Wills & Estates Law Update - case law on disputed wills & news on prescribed private funds
NSW Court of Appeal Decide Disputed Will is Valid - But is it Over?
In September 2006, the Bartier Wills & Estates Bulletin reported on the case of Becker -v- Public Trustee & 2 Ors  NSWSC 743 which dealt with alleged suspicious circumstances surrounding the last Will of an elderly spinster.
There were two relevant Wills. The first made with the Public Trustee on 23 January 2002 left the estate to The Royal Flying Doctor Service and The Salvation Army (the Charities).
The second dated 21 February 2002 was the one alleged to have been signed in suspicious circumstances (the Disputed Will). The Disputed Will left the deceased's home to Sandra Abel. The balance of the deceased's estate was left in equal shares to the executor, Ms Abel and the Charities.
The trial judge, Justice Nicholas, found that the deceased did know and approve the contents of the Disputed Will and there was no undue influence.
The Charities appealed to the NSW Court of Appeal in Trustee for the Salvation Army (NSW) Property Trust & Anor v Becker & Anor  NSWCA 136.
The Court looked at the distinction between fraud and undue influence in probate, noting that probate undue influence is different from the equitable doctrine of undue influence. The Court made it clear that if a party seeks to rely on fraud in a probate case the fraud should be separately and properly pleaded, including particulars of the alleged fraud.
The Court stressed that probate undue influence and fraud were two fundamentally different concepts. Probate undue influence can be described as "the overpowering of the volition without convincing the judgment" so that a person signs a will which is not a will that they wanted or intended to sign. It was said in respect of fraud that "...fraud sufficient to result in the invalidation of a testamentary instrument, is concerned with misleading or deceptive conduct". It was said there is no coercion with fraud. Undue influence coerces a willmaker whereas fraud misleads the willmaker.
The Court of Appeal reviewed the evidence and the approach and findings of the trial judge. The Court accepted the trial judge was correct in his approach and findings and rejected the various arguments put forward on behalf of the Charities.
The Court of Appeal dismissed the appeal. The Court ordered that the Charities pay the costs of the appeal, that being the usual rule where a party unsuccessfully alleges fraud and undue influence.
It is not over yet. The Charities have sought leave to appeal to the High Court of Australia.
Charitable Trusts Widen Scope of Distributions
A prescribed private fund (PPF) is a private charitable trust approved by the Treasurer in the Income Tax Assessment Regulations 1997. Guidelines to assist with establishing PPFs can be found on the ATO website. Generally speaking, the closer the PPF provisions to the provisions of the model trust deed, the more likely the PPF will be approved.
An ancillary fund is another form of charitable trust. It is a type of public charitable trust that essentially acts as a conduit or intermediary between members of the public who make tax deductible donations to it and deductible gift recipients (DGRs) to whom, in its discretion, it passes on the funds or makes donations from time to time.

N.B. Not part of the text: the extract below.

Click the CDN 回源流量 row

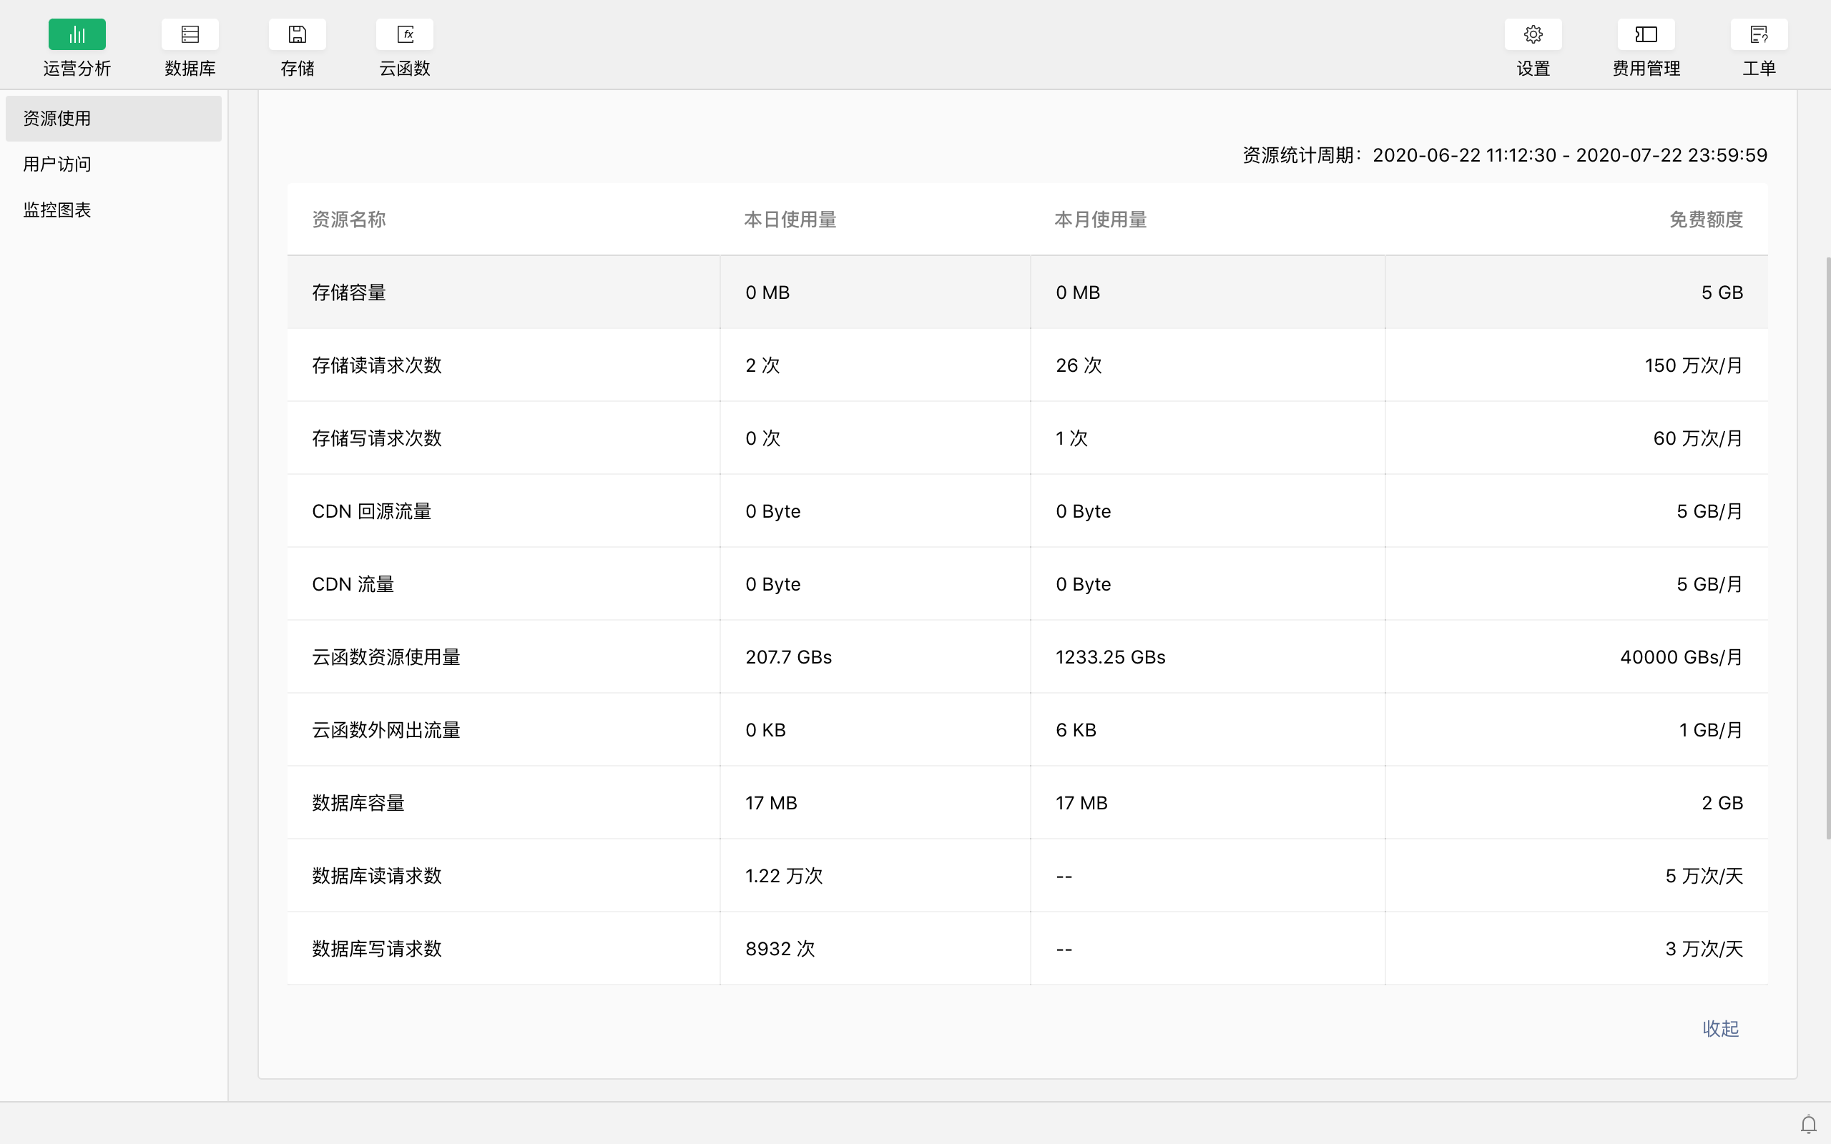pos(371,511)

The Australian Government made a policy decision in about 1999 to encourage both public and private philanthropy. The Australian philanthropic sector is becoming increasingly important to the Government as the sector is estimated to distribute up to $500 million a year to charities.
The ITAA 1997 originally only allowed income tax exemption where a PPF or an ancillary fund made gifts to DGRs that were charities. This meant that organisations such as public ambulance services and the Powerhouse Museum did not receive gifts from PPFs and ancillary funds as they were not charities at law (due to their connection with government) and the funds wanted to retain their income tax exemption and other benefits.
In 2005, the Commonwealth Government amended the ITAA 1997 to allow a PPF and an ancillary fund to donate to any DGR, regardless of whether or not the DGR was a charity and still retain income tax exemption status.
The ITAA 1997 now provides that a fund can be endorsed as tax exempt if established for public charitable purposes or also (for ancillary funds and PPFs) if it is a fund that complies with the Act. The ITAA 1997 was amended in 2005 to require only that a recipient DGR be an exempt entity (being an entity whose ordinary income and statutory income are exempt from income tax).
However, the trust deeds of most existing PPFs and ancillary funds did not allow for distributions (donations) to non-charitable DGRs. If the trustees made distributions to non-charitable DGRs, then the trustees were technically in breach of their trust deeds. Also, trustees were generally unable to alter the trust deeds to widen the list of potential donees to reflect the new tax arrangements. In view of these difficulties, the NSW Government amended the NSW Charitable Trusts Act 1993 (by the NSW Charitable Trusts Amendment Act 2006) to allow existing and future PPFs and ancillary funds to give to any DGR (charitable or non-charitable).
The changes mean that charitable trusts have wider scope to make distributions to benefit both recognised charities and organisations associated with government that provide valued services to the community.